Raman Activity Investigation and Utilization of Psilocybin
Mingyu Sun, Xiaoyu Zhao, Fandi Kong, Jinsong Wang, Yunchang Lu, Liang Tong
Journal of Raman Spectroscopy March 19, 2026 Peer reviewed DOI: 10.1002/jrs.70133 via OpenAlex
Summary
A Raman spectroscopy-based method for the rapid and nondestructive identification of psilocybin in mushrooms has been developed, achieving high performance with an accuracy of 0.984 and an F1-score of 0.984. This approach addresses challenges posed by conventional methods that are often destructive or impractical for real-time applications.

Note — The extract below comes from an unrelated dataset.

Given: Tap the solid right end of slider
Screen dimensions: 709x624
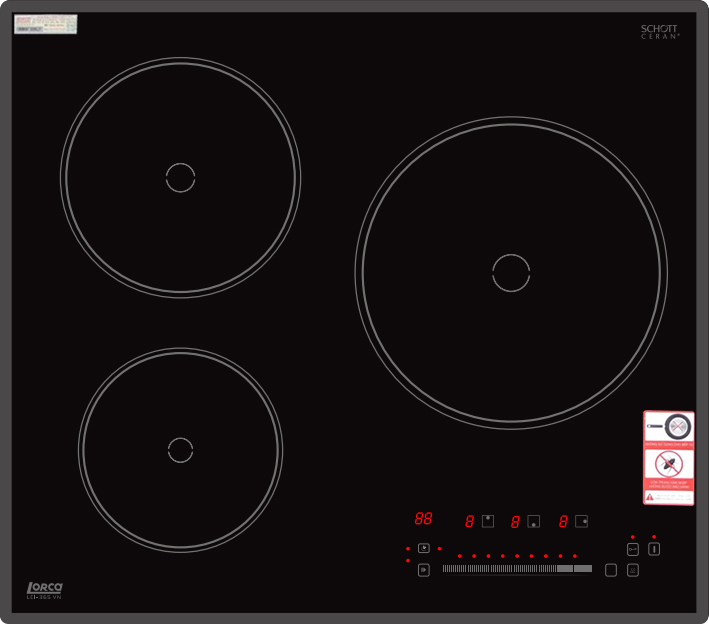Looking at the screenshot, I should click(582, 569).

The study successfully combines spectral features with machine learning techniques to enhance detection capabilities, making it applicable for food safety monitoring and toxic mushroom screening.
Study at a glance
| Population | fresh and heat-treated Psilocybe cubensis mushroom samples |
|---|---|
| Key finding | The final Bagging-based model achieved high performance with an accuracy of 0.984 and strong stability under storage conditions. |
Abstract
ABSTRACT Accidental ingestion of psilocybin‐containing mushrooms can cause poisoning and hallucinations, making their rapid detection a public health priority. Conventional methods such as HPLC, GC–MS, LC–MS, TLC, CE, and ELISA provide sensitivity but are often destructive, time‐consuming, or impractical for real‐time applications. This study introduces a Raman spectroscopy–based approach for rapid, nondestructive identification of psilocybin. The molecular geometry of psilocybin was optimized using density functional theory (B3LYP/6‐31G(d,p)), and theoretical Raman spectra were generated to assign characteristic vibrational peaks, confirming its Raman activity. Experimental spectra of fresh and heat‐treated Psilocybe cubensis mushroom samples were collected, with peak alignment demonstrating good agreement with theoretical predictions, thus establishing psilocybin fingerprint features. For classification, raw and preprocessed spectra (MSC, SNV, 1st‐D, detrending) were evaluated. Among feature extraction methods (PCA, SPA, UVE, CARS), CARS yielded the most discriminative variables. An XGBoost model was developed and optimized via Bayesian tuning, while SMOTE addressed class imbalance. Furthermore, psilocybin fingerprint features were fused with CARS features to enhance interpretability and model robustness. Finally, a Bagging framework integrating XGBoost, KNN, SVM, and Decision Tree was implemented to improve generalization and noise resistance. The final Bagging‐based model achieved high performance (accuracy 0.984, F1‐score 0.984, ROC AUC 0.976), with strong stability under storage conditions. Overall, this study elucidates psilocybin's Raman spectral characteristics and establishes a machine learning–assisted detection model. The approach enables rapid, accurate, cost‐effective, and contamination‐free identification of psilocybin, with potential applications in food safety monitoring and on‐site toxic mushroom screening.